**Exercise instructions**
Your task is to retype each line of the data below exactly.

**Information shown**
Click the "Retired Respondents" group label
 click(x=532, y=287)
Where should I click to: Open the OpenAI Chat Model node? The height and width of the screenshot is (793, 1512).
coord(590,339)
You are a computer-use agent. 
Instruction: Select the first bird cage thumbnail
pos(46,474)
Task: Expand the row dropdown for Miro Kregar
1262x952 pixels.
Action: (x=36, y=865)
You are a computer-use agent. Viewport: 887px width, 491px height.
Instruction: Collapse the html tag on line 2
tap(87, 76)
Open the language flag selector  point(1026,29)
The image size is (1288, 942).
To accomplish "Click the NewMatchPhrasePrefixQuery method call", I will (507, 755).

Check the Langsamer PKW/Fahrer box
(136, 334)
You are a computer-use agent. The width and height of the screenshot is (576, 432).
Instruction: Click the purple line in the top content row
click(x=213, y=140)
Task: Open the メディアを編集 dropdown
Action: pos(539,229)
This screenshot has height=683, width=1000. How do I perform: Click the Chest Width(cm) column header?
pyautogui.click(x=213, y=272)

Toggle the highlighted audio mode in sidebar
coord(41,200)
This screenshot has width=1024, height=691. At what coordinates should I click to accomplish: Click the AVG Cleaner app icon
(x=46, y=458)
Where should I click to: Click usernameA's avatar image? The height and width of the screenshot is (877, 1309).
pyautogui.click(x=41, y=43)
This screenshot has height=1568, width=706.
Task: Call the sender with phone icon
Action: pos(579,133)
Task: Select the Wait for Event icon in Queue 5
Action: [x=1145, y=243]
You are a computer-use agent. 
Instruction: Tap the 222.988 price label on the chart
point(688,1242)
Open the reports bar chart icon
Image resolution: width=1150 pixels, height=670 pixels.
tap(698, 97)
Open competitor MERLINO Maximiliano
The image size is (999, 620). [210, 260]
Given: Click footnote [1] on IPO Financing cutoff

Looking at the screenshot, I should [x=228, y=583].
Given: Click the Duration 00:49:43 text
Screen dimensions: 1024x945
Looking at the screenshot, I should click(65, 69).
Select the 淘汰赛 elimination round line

**Result**
Click the "Retired Respondents" group label
 click(x=532, y=287)
Where should I click to: Open the OpenAI Chat Model node? The height and width of the screenshot is (793, 1512).
coord(590,339)
You are a computer-use agent. 
Instruction: Select the first bird cage thumbnail
pos(46,474)
Task: Expand the row dropdown for Miro Kregar
1262x952 pixels.
Action: (x=36, y=865)
You are a computer-use agent. Viewport: 887px width, 491px height.
Instruction: Collapse the html tag on line 2
tap(87, 76)
Open the language flag selector  point(1026,29)
The image size is (1288, 942).
To accomplish "Click the NewMatchPhrasePrefixQuery method call", I will (507, 755).

Check the Langsamer PKW/Fahrer box
(136, 334)
You are a computer-use agent. The width and height of the screenshot is (576, 432).
Instruction: Click the purple line in the top content row
click(x=213, y=140)
Task: Open the メディアを編集 dropdown
Action: pos(539,229)
This screenshot has height=683, width=1000. How do I perform: Click the Chest Width(cm) column header?
pyautogui.click(x=213, y=272)

Toggle the highlighted audio mode in sidebar
coord(41,200)
This screenshot has width=1024, height=691. At what coordinates should I click to accomplish: Click the AVG Cleaner app icon
(x=46, y=458)
Where should I click to: Click usernameA's avatar image? The height and width of the screenshot is (877, 1309).
pyautogui.click(x=41, y=43)
This screenshot has height=1568, width=706.
Task: Call the sender with phone icon
Action: pos(579,133)
Task: Select the Wait for Event icon in Queue 5
Action: [x=1145, y=243]
You are a computer-use agent. 
Instruction: Tap the 222.988 price label on the chart
point(688,1242)
Open the reports bar chart icon
Image resolution: width=1150 pixels, height=670 pixels.
tap(698, 97)
Open competitor MERLINO Maximiliano
The image size is (999, 620). [210, 260]
Given: Click footnote [1] on IPO Financing cutoff

Looking at the screenshot, I should [x=228, y=583].
Given: Click the Duration 00:49:43 text
Screen dimensions: 1024x945
Looking at the screenshot, I should click(65, 69).
Select the 淘汰赛 elimination round line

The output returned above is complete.